## [BRIEF]
Find the line in the entries below that contains "Screen dimensions: 1512x811". Repeat it exactly, and every line after it through the line that contains "Task: Click the blue thumbs-up reaction icon".

*** PROVIDED INFORMATION ***

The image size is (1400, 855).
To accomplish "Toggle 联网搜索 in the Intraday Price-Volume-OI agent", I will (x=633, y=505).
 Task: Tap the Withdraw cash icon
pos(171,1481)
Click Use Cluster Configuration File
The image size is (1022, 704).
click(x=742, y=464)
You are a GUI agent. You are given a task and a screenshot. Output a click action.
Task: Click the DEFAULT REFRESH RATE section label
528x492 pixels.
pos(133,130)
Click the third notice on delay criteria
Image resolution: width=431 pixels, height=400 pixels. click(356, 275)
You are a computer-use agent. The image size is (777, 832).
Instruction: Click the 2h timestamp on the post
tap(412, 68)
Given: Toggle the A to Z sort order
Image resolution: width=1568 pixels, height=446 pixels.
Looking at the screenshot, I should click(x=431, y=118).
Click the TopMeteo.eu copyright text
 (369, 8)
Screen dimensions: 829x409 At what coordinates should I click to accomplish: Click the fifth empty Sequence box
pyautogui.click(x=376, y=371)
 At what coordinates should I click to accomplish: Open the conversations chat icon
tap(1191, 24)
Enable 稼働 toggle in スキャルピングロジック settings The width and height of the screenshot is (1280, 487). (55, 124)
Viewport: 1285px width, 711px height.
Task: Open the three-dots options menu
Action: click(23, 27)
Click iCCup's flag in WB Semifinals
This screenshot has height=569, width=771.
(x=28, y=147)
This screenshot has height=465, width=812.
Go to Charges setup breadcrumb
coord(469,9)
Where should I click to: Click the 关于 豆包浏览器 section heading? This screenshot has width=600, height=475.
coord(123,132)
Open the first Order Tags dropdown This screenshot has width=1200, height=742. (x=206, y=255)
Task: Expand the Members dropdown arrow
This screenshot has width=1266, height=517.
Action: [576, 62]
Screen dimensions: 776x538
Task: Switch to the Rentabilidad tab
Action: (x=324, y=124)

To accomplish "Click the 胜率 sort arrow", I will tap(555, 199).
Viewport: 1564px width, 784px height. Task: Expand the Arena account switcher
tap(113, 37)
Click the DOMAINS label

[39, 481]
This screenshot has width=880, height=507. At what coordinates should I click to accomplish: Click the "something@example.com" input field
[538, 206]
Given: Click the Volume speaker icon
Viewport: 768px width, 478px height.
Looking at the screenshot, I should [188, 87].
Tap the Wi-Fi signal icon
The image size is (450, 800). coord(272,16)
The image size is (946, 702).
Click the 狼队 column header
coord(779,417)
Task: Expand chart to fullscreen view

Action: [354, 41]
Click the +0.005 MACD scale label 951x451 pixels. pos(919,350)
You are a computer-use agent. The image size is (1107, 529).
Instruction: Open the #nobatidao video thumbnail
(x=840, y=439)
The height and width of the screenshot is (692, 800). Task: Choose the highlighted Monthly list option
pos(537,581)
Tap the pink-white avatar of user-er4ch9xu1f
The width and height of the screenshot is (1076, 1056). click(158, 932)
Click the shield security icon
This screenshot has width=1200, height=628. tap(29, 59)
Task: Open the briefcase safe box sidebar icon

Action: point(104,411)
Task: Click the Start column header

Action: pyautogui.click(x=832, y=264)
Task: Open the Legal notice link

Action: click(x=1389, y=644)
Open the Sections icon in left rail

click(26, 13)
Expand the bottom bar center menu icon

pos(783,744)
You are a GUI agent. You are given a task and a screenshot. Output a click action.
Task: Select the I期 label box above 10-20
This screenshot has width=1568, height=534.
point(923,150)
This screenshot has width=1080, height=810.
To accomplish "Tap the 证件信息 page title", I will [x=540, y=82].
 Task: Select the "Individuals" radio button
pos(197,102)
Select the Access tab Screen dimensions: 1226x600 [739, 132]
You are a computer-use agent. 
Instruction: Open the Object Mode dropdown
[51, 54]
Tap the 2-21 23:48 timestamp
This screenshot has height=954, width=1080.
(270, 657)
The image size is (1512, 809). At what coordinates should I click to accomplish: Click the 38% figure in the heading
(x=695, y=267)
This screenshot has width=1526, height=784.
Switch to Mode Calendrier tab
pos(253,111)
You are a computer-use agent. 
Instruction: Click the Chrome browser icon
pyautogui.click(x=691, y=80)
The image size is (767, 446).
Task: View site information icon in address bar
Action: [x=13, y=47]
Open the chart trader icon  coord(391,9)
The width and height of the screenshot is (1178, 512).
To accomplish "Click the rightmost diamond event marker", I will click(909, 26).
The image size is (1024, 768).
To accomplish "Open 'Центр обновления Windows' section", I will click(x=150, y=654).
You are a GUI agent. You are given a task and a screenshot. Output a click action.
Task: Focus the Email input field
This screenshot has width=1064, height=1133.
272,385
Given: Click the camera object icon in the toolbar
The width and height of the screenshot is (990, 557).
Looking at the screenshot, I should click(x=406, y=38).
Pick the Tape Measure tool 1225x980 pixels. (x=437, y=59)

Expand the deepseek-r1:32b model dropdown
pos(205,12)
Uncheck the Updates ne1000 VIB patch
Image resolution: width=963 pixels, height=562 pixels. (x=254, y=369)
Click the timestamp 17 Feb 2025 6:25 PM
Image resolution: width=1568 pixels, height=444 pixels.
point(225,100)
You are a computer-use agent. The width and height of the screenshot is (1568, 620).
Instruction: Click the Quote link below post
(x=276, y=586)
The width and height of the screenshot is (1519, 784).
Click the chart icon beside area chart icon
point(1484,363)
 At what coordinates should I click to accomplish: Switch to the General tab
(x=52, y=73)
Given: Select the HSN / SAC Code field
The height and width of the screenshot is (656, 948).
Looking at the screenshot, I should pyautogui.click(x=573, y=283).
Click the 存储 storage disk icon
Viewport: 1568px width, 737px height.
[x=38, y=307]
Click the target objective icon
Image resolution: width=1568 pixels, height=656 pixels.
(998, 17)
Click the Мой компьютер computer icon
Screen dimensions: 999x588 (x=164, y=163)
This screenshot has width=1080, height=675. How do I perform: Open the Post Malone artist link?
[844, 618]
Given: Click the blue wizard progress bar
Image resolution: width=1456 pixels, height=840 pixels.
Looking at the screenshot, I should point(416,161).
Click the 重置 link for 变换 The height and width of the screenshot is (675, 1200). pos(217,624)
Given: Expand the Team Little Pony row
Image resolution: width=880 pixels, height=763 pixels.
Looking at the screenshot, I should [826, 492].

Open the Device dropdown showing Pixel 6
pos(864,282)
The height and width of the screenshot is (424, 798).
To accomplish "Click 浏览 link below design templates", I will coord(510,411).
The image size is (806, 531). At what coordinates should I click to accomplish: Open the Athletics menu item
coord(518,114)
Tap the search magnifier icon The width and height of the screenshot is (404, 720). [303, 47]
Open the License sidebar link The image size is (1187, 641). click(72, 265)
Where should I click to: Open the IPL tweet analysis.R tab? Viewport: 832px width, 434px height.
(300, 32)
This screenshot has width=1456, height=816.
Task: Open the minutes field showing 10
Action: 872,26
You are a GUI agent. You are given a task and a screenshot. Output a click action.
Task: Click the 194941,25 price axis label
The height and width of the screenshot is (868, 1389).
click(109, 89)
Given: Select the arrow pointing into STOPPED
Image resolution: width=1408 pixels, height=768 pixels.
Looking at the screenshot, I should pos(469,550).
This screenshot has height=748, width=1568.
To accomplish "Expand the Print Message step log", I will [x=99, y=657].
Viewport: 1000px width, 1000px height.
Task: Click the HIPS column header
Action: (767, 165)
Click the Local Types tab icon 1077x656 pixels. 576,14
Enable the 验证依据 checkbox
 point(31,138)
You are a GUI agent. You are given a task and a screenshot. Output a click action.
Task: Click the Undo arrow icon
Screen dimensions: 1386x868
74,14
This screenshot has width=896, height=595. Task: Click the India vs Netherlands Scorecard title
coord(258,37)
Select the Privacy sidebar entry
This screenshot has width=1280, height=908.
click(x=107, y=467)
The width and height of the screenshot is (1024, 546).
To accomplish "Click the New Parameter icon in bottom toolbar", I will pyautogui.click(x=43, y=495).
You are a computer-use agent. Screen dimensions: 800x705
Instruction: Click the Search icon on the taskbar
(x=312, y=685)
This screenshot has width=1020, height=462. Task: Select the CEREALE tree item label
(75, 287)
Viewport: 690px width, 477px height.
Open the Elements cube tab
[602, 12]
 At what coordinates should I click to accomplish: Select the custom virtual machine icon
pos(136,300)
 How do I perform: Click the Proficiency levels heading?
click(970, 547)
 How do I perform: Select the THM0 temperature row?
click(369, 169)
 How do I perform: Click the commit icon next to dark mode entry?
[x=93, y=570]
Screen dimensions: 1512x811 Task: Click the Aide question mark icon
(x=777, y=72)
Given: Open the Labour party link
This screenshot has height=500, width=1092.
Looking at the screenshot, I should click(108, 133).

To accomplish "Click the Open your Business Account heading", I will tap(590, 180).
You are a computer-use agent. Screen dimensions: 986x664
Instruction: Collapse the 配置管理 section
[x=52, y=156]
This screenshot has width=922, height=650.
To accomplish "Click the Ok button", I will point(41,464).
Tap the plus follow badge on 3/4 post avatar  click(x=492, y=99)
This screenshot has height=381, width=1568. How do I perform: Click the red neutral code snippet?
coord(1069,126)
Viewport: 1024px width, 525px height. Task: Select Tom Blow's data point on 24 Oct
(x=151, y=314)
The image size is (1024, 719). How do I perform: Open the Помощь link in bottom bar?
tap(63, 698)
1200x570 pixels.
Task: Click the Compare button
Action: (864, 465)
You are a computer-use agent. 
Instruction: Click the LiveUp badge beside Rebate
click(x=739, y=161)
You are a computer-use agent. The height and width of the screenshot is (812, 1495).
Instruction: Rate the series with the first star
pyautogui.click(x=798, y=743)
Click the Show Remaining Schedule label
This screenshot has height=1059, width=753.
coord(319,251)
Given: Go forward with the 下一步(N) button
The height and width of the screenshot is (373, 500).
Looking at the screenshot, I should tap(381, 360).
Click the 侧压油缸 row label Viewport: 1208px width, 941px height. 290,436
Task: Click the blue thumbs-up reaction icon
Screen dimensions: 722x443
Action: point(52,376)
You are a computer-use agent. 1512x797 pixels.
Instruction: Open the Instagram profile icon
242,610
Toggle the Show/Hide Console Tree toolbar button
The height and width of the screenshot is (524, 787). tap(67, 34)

*** End of PROVIDED INFORMATION ***

## [RESPONSE]
Screen dimensions: 1512x811 Task: Click the Aide question mark icon
(x=777, y=72)
Given: Open the Labour party link
This screenshot has height=500, width=1092.
Looking at the screenshot, I should click(108, 133).

To accomplish "Click the Open your Business Account heading", I will tap(590, 180).
You are a computer-use agent. Screen dimensions: 986x664
Instruction: Collapse the 配置管理 section
[x=52, y=156]
This screenshot has width=922, height=650.
To accomplish "Click the Ok button", I will point(41,464).
Tap the plus follow badge on 3/4 post avatar  click(x=492, y=99)
This screenshot has height=381, width=1568. How do I perform: Click the red neutral code snippet?
coord(1069,126)
Viewport: 1024px width, 525px height. Task: Select Tom Blow's data point on 24 Oct
(x=151, y=314)
The image size is (1024, 719). How do I perform: Open the Помощь link in bottom bar?
tap(63, 698)
1200x570 pixels.
Task: Click the Compare button
Action: (864, 465)
You are a computer-use agent. 
Instruction: Click the LiveUp badge beside Rebate
click(x=739, y=161)
You are a computer-use agent. The height and width of the screenshot is (812, 1495).
Instruction: Rate the series with the first star
pyautogui.click(x=798, y=743)
Click the Show Remaining Schedule label
This screenshot has height=1059, width=753.
coord(319,251)
Given: Go forward with the 下一步(N) button
The height and width of the screenshot is (373, 500).
Looking at the screenshot, I should tap(381, 360).
Click the 侧压油缸 row label Viewport: 1208px width, 941px height. 290,436
Task: Click the blue thumbs-up reaction icon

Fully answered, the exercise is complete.